Selam dostlar Hüznü Siyah'ı özlediğinizi düşündüm. Yazmaya devam ettiğim bölümlerden birinden ufak bir bölüm paylaşmak istedim sizlerle. Sevgiyle kalın:)
Bir kadın gitmezdi kolay kolay. Bitmezdi ki yüreğindeki yangın neden gitsin? Neden böyle olmuştu? Neydi içine sağanak yağmurlar yağdırıp, seline katıp götüren Hüzün'ü kimse bilmiyordu.
Küçücük bir kasaba, ayaklarındaki plastik terliklerle etrafta koşturan yüzü gözü kir içindeki çocuklar. Köylerine gelen bu yabancıya önce merakla baktılar. Ne güzel bir kadındı, pamuk gibi teni, onlarınkine benzemeyen, parlayan saçları televizyondaki artistlere benziyordu.
Köy muhtarı önde, Hüzün küçücük valiziyle arkada ilerliyordu. Asma yapraklarının altında cigaralarını tüttüren köyün adamları önce meraklı gözlerle süzmüş, sonrada muhtara seslenmişlerdi. Muhtar el hareketiyle sonra der gibi bir şeyler yapıp yoluna devam etti.
Köyün hafif dışında kalan eski püskü tek katlı binayı okul yapan tek şey önünde duran Atatürk büstü ve başında dalgalanan şanlı bayrağıydı.
"Senden başka bir öğretmenimiz daha var burada. Senden eyi olmasın çok sever sayarlar onu buralarda. Okulu da bu hale o koydu yoksa kafamıza yıkılacaktı" dedi yorulmuş zor nefes alan göbekli köy muhtarı. Okulun karşı tarafında duran iki tane eski evi işaret etti.
"Ahanda burası köy lojmanı, işini görürse. Eski durduğuna bakma bizim kadınlar bir el vurur oturacak hale getirirler onu" diye de yüreklendirdi Hüzün'ü.
"Benim için sıkıntı yok muhtar bey benim elimden de gelir. Yavaş yavaş düzenlerim burayı." Dedi Hüzün yeni hayaller kuracağı eski eve bakarken.
Onlar kapıda konuşurken sesleri duyan öğretmen aynı zamanda okulun müdürü Ali çıktı tahta kapıdan.
"Hoş gelmişsin muhtarım hayırdır" diye sordu.
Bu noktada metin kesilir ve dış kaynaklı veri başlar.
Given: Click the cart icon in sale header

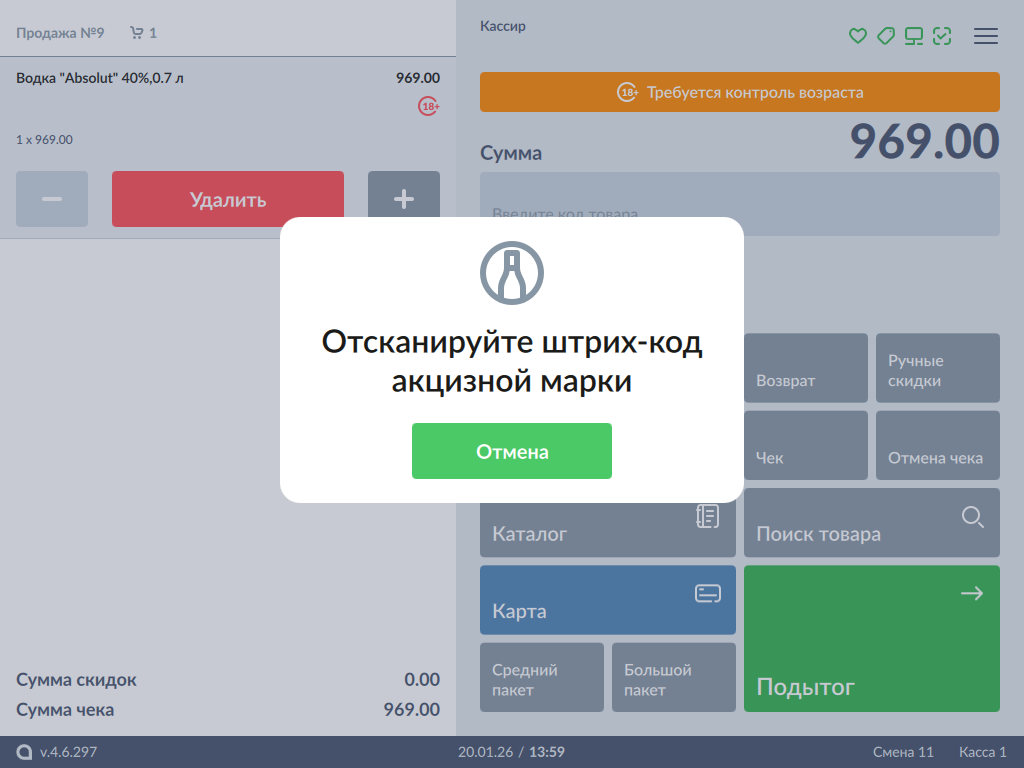Looking at the screenshot, I should 137,33.
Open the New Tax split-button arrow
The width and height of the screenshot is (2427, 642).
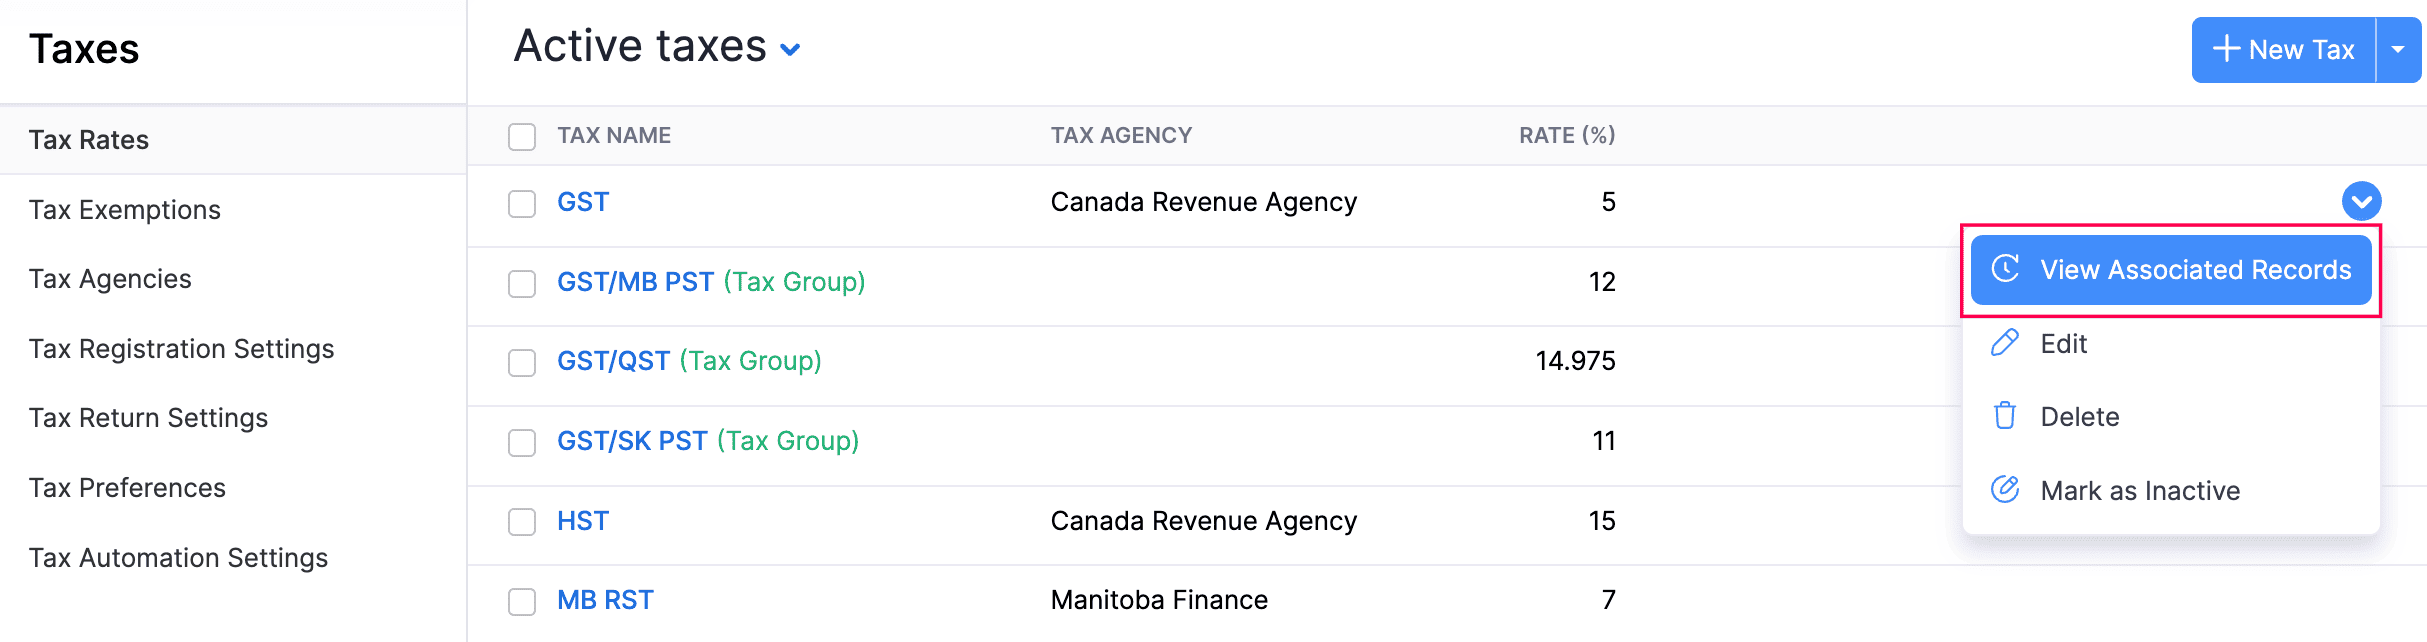(2398, 49)
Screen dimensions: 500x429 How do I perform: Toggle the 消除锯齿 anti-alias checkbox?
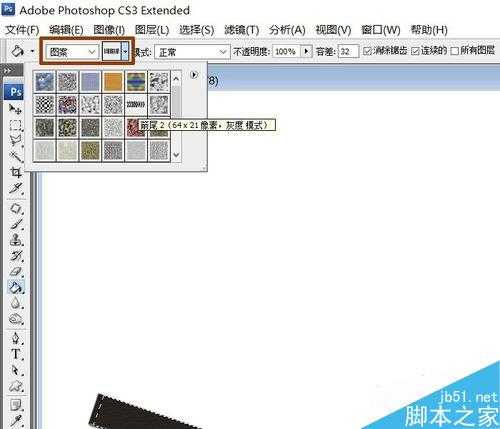click(367, 51)
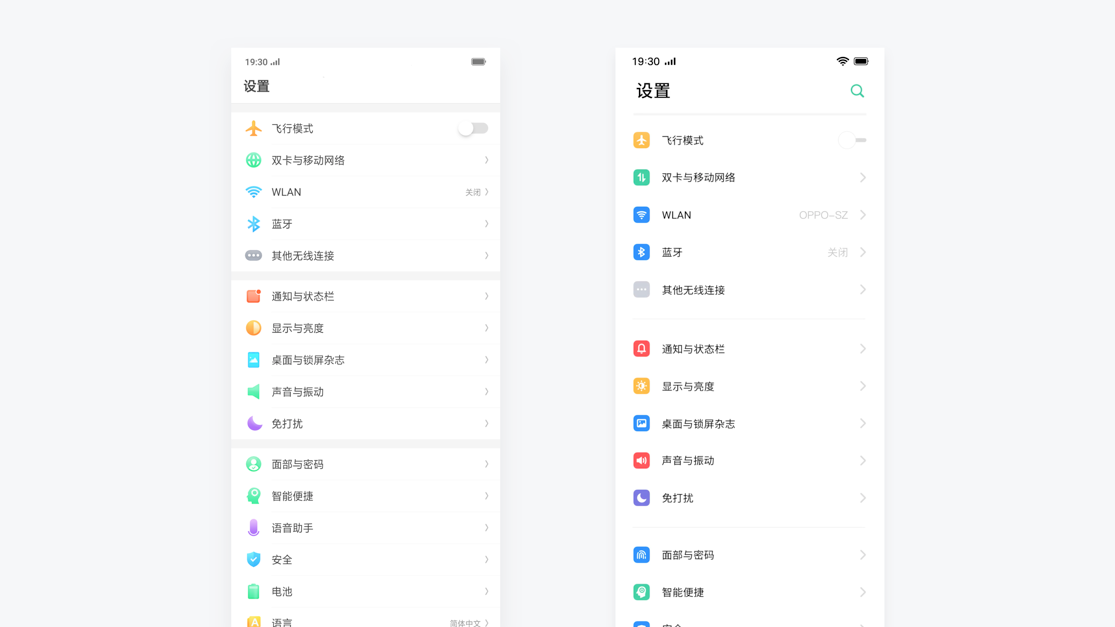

Hüzün Ali'yle göz göze geldi. Bu kadar genç birini beklemiyordu. 28 / 30 yaşlarında öğretmenliğe burada başlamış ve burayı kendine bir yuva edinmiş emektar bir öğretmendi Ali. Uzun boyu, zeytin gibi küçük gözleri, güldüğünde ortaya çıkan gamzeleriyle pek canlar yakardı.
Hüzün kendi kendine konuşup Ali öğretmeni süzerken çoktan yanlarına gelmişti bile.
"Bu yeni örtmenimiz Ali beyim" dedi muhtar.
Ali'nin gözleri ışıldamıştı. Bu herkesin unuttuğu yerde yeni bir öğretmen görme hayalini uzun zaman önce bırakmıştı.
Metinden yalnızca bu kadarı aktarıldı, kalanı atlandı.